Cet épisode marque la fin des aventures téranguiennes de Luc Orient. Le cycle avait débuté quatre albums précédemment et se clôt cette fois-ci de manière tapageuse. Les auteurs nous concoctent du vrai Space Opera (style Flash Gordon, ou plus récemment Star Wars…) avec une grande bataille intergalactique à la clé.
Heureusement, les gentils Terriens triompheront à temps pour sauver la planète Térango…
On ne s’ennuie pas dans cette aventure enlevée qui a, certes, subi le poids des années.

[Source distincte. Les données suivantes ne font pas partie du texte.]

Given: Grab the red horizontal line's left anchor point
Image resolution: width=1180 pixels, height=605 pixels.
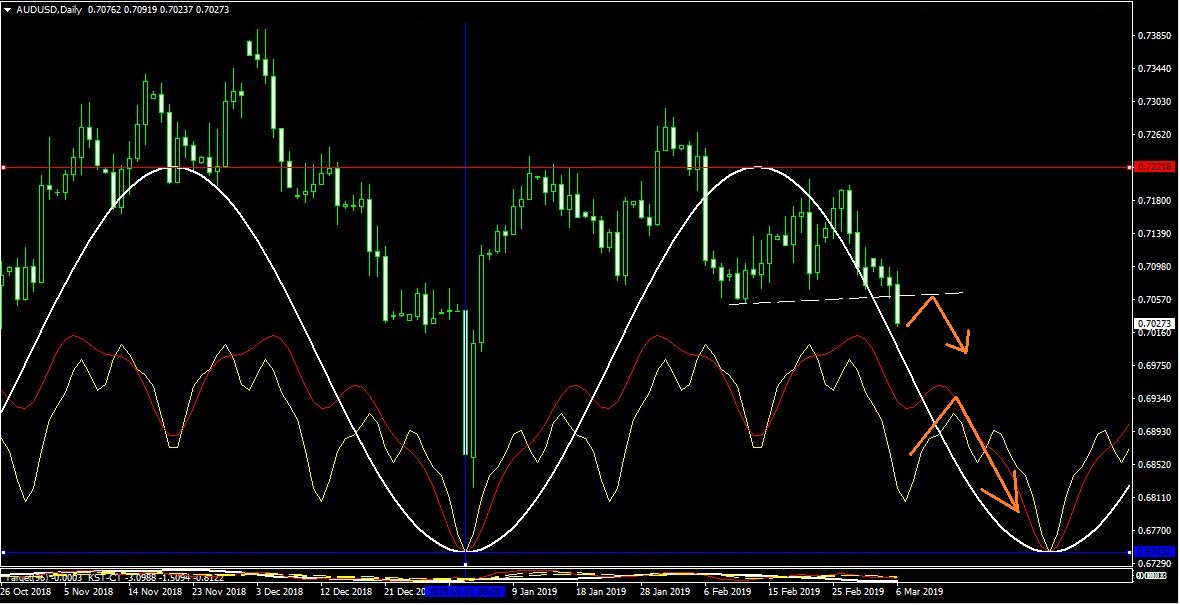Looking at the screenshot, I should (x=4, y=167).
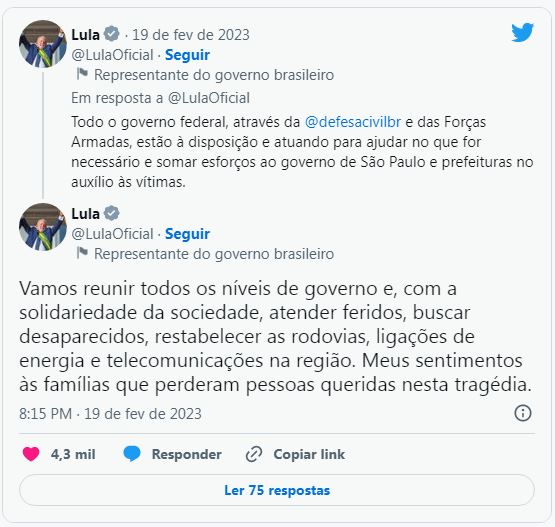
Task: Click the blue reply speech bubble icon
Action: (132, 454)
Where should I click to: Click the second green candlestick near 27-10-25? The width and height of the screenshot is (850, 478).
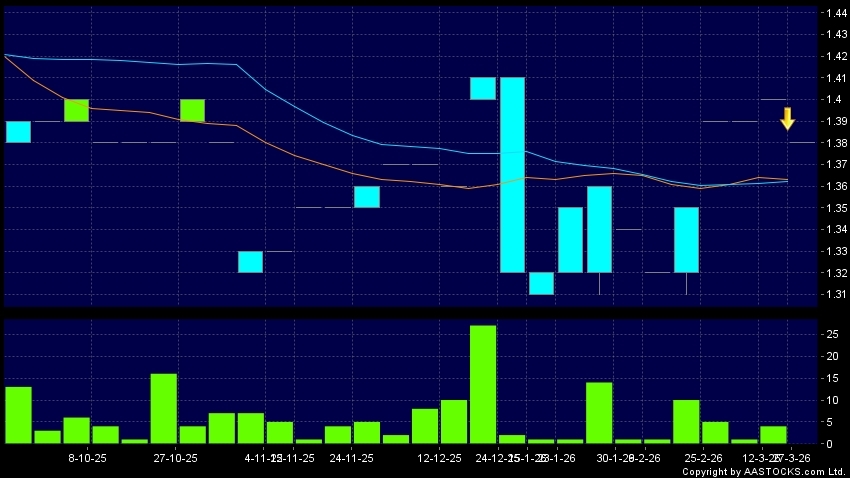pyautogui.click(x=192, y=110)
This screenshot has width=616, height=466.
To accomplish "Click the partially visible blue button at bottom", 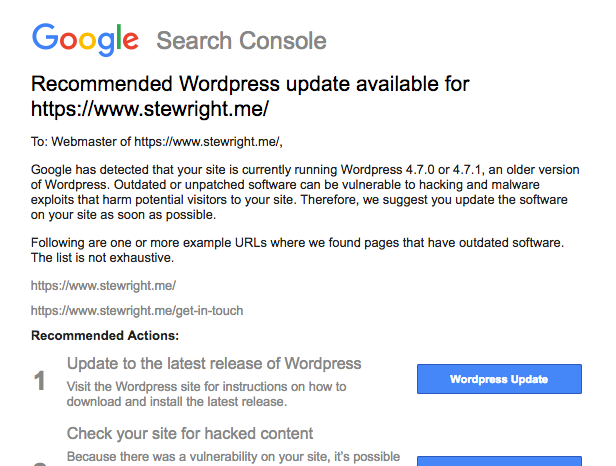I will [499, 461].
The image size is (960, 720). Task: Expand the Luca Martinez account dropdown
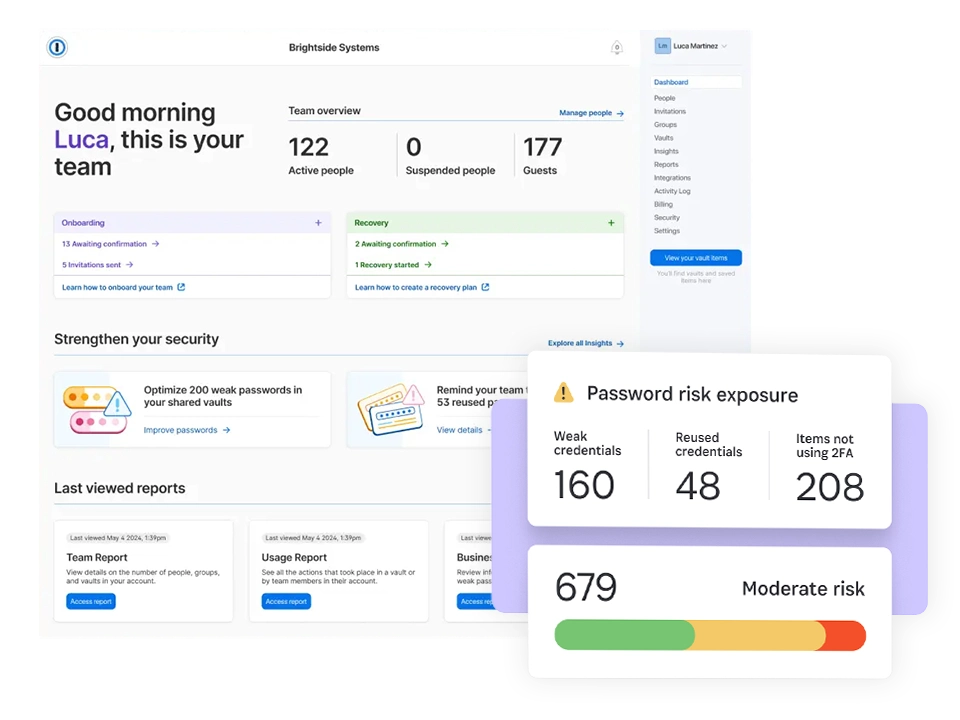coord(724,46)
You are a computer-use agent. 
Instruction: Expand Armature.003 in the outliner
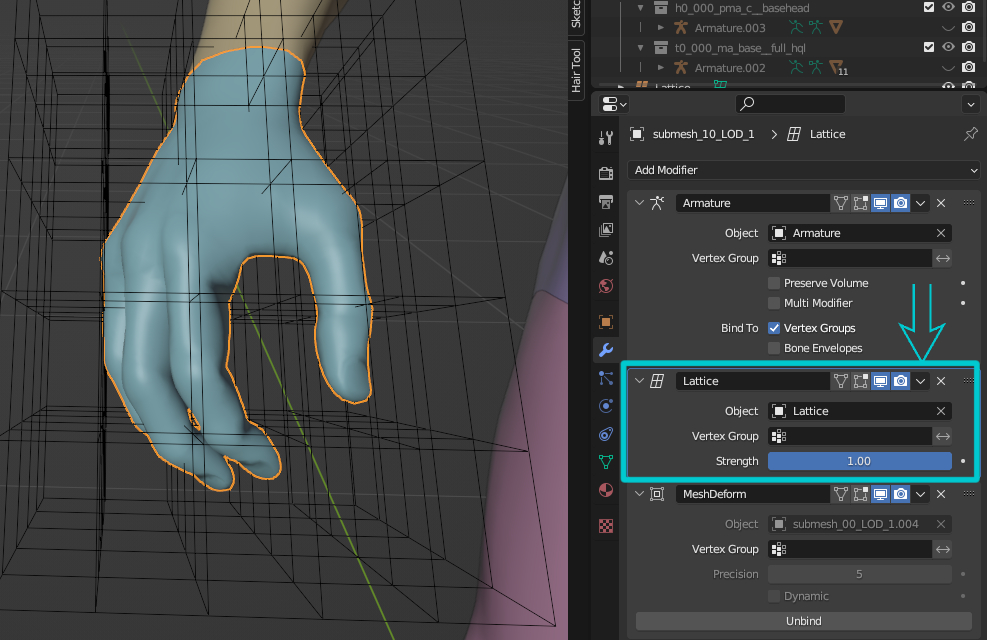coord(660,28)
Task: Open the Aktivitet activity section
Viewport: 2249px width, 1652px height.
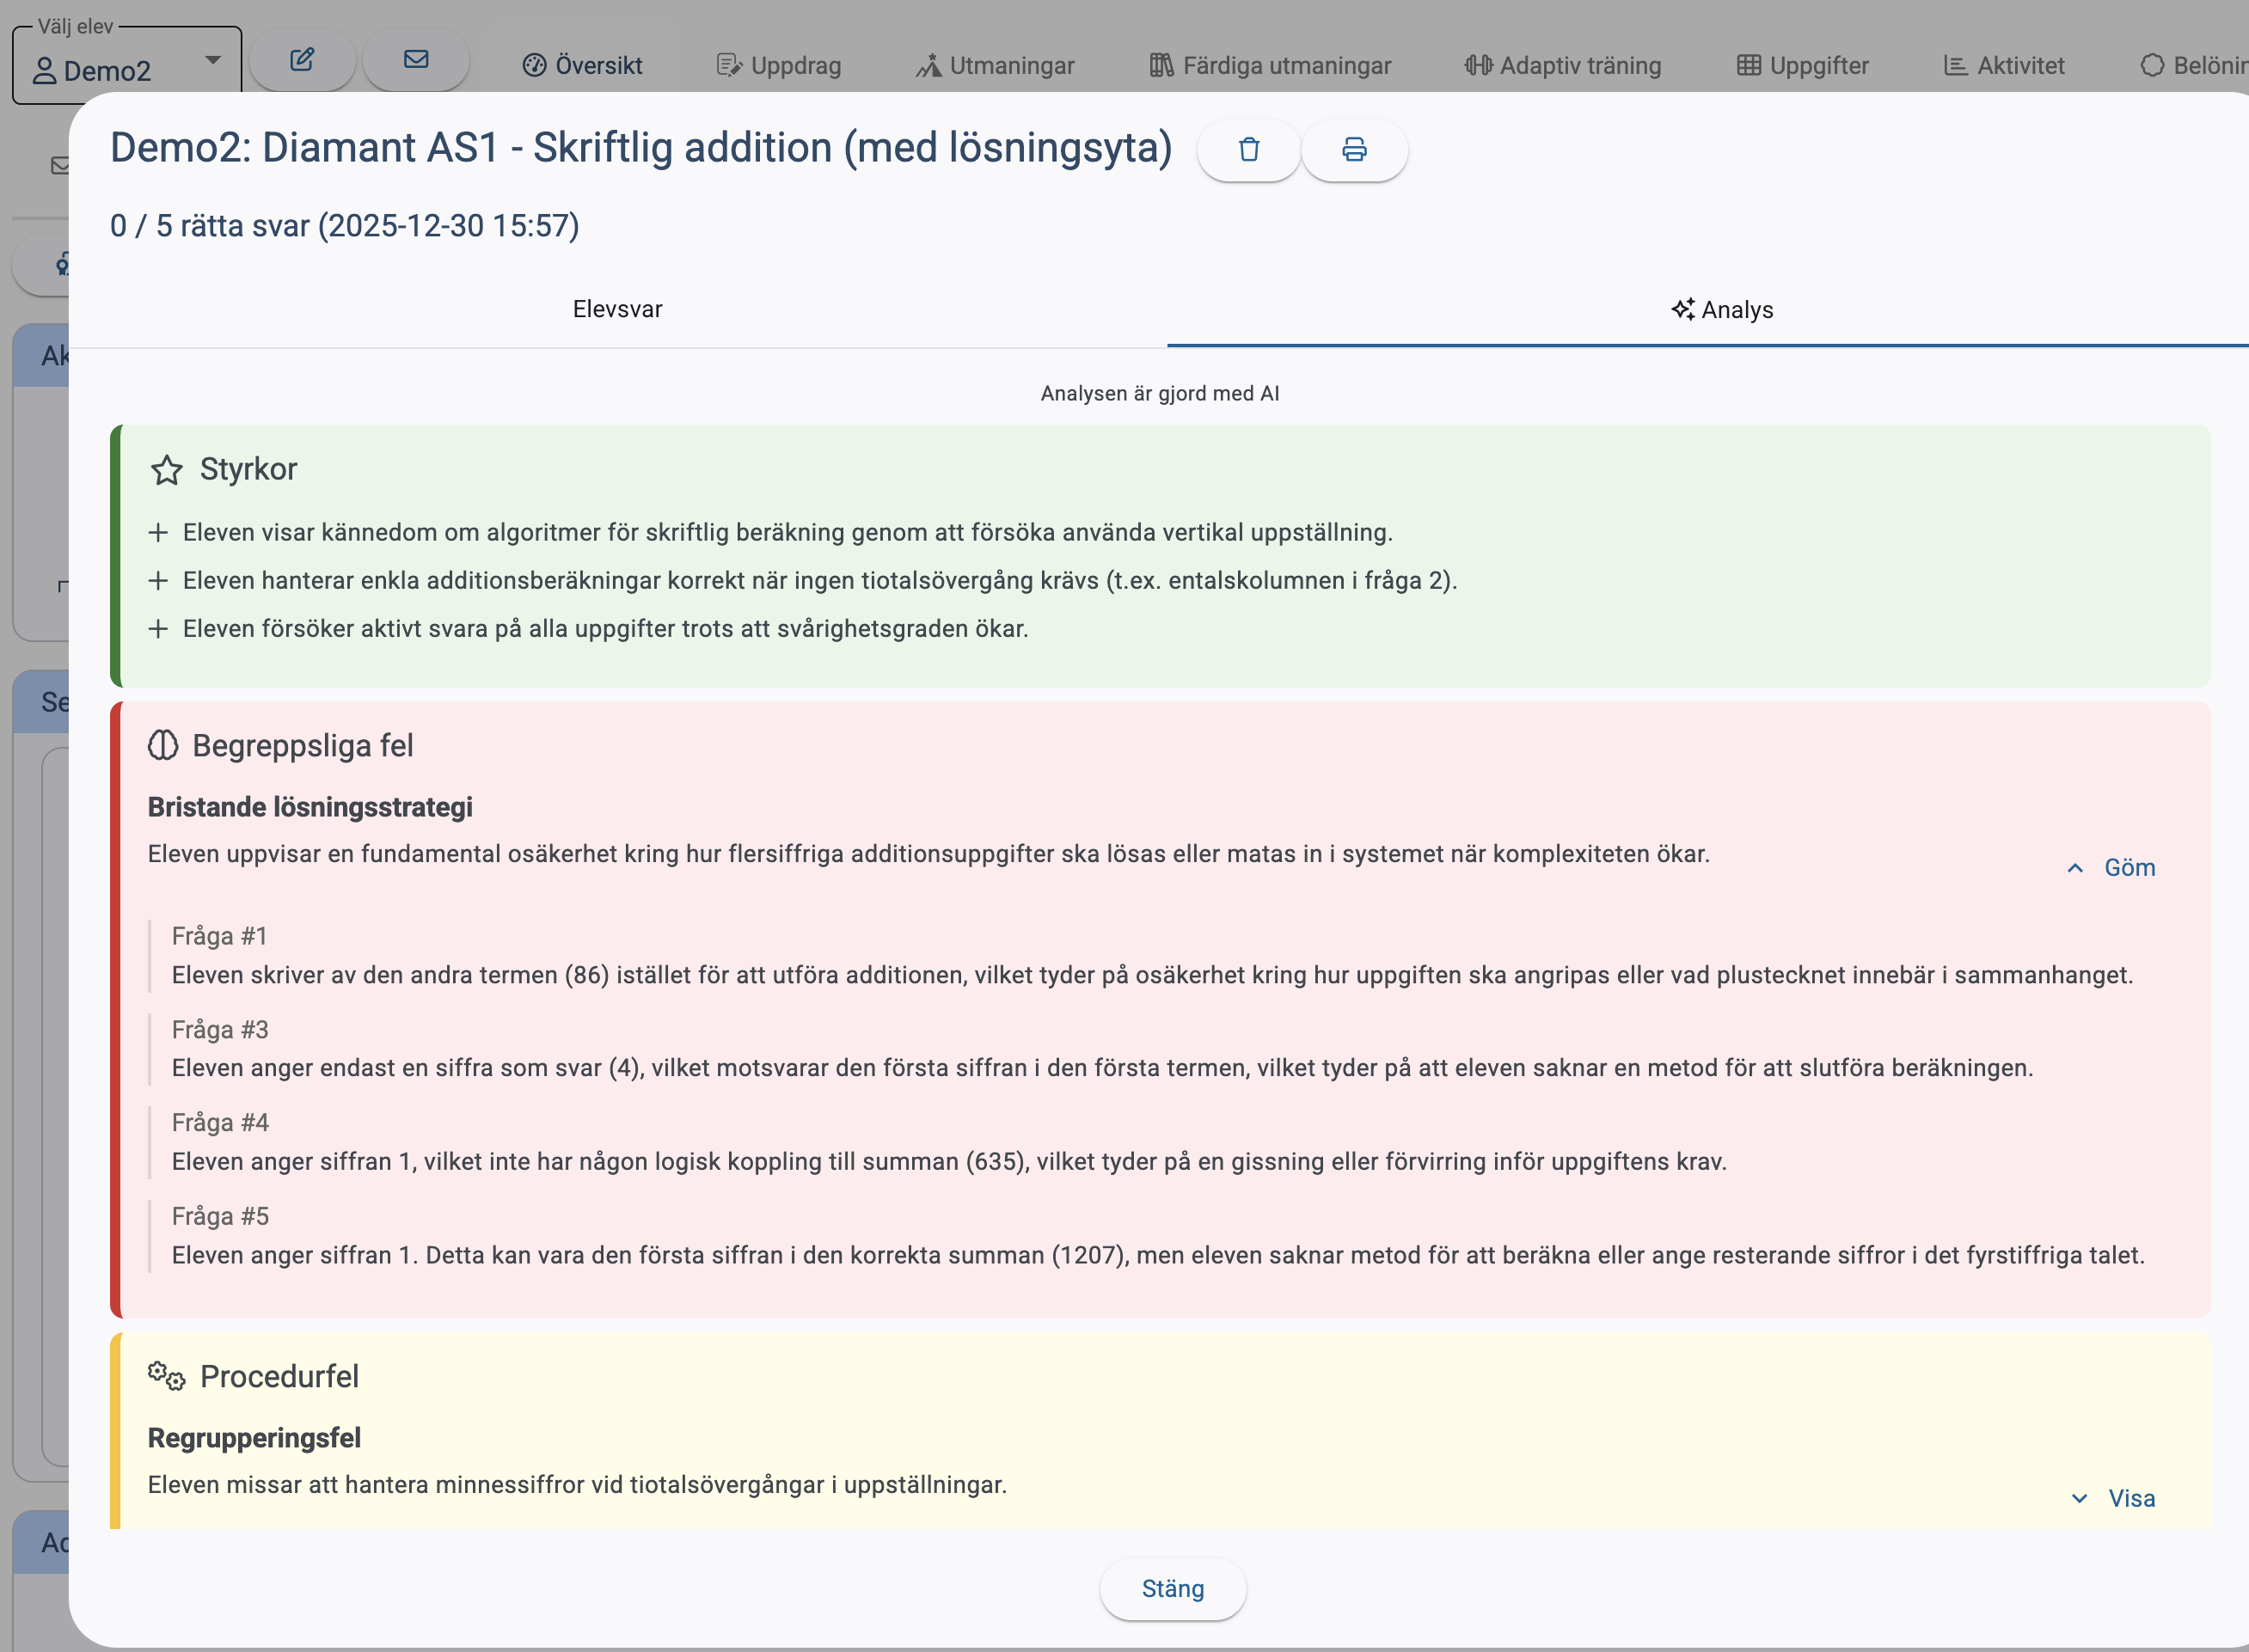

La vision des choses est forcément manichéenne. Les méchants Sectan ou Argos sont très méchants et les gentils Luc Orient en tête, sont pétris de bonnes vieilles valeurs de boy-scouts. La série passait quand même dans le journal Tintin…
Eddy Paape semble très à l’aise dans la description des villes, des forêts de la planète Térango. Son dessin un peu figé se montre plus percutant quand il peut laisser libre cours à son imagination.
Un épisode un rien désuet qui est, cependant, à n’en pas douter plus à prendre au second degré tant Greg aimait brouiller les pistes. Il a plusieurs fois expliqué qu’il avait le sentiment que tout ceci n’était pas bien sérieux et qu’il livrait des scénarios parodiques !!!
voltaire
Le 22/12/2007 à 20:24:39
Après bien des vicissitudes, nos amis viendront finalement à bout des méchants (oh, surprise !). C'est sans doute l'album le moins intéressant du cycle (il était temps qu'on en finisse), mais il est néanmoins très bon.